> YOUR ASSIGNMENT
All that is wanted is the exact lines from the first line of the data below through the line with "Fc Barcelona Toothbrush (37, 2518)", both ends included, with pictures omitted.

Data entries
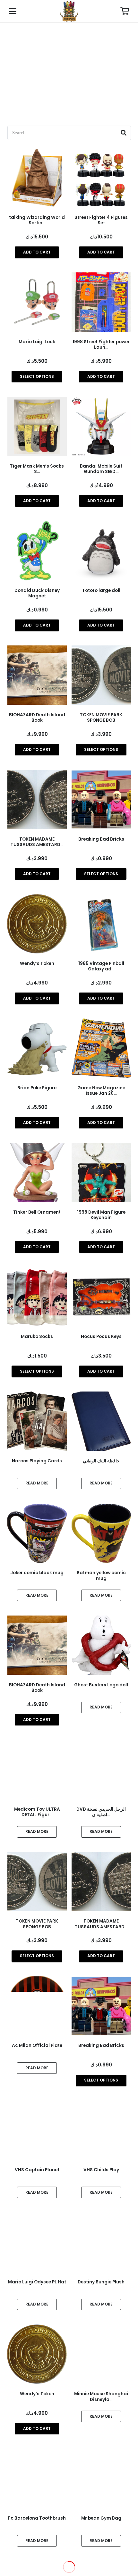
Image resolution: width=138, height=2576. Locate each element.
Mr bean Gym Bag (101, 2518)
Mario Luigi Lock (37, 342)
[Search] (123, 133)
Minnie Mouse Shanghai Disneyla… (101, 2397)
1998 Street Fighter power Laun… (101, 345)
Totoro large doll (101, 590)
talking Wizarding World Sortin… (37, 220)
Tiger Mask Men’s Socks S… (37, 469)
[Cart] (124, 11)
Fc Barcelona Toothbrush (37, 2518)
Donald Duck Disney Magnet (37, 593)
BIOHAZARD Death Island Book (37, 718)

> OUTPUT OF THE TASK
Image resolution: width=138, height=2576. Locate each element.
Mr bean Gym Bag (101, 2518)
Mario Luigi Lock (37, 342)
[Search] (123, 133)
Minnie Mouse Shanghai Disneyla… (101, 2397)
1998 Street Fighter power Laun… (101, 345)
Totoro large doll (101, 590)
talking Wizarding World Sortin… (37, 220)
Tiger Mask Men’s Socks S… (37, 469)
[Cart] (124, 11)
Fc Barcelona Toothbrush (37, 2518)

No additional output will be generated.